All lines of the data shown below should be output exactly as they stand.

◇ ◇ ◇ ◇ ◇

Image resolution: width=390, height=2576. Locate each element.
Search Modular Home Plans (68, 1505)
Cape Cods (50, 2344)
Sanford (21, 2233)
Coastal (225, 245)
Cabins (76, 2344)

◇ ◇ ◇ ◇ ◇

• Answer
Image resolution: width=390, height=2576. Locate each element.
Search Modular Home Plans (68, 1505)
Cape Cods (50, 2344)
Sanford (21, 2233)
Coastal (225, 245)
Cabins (76, 2344)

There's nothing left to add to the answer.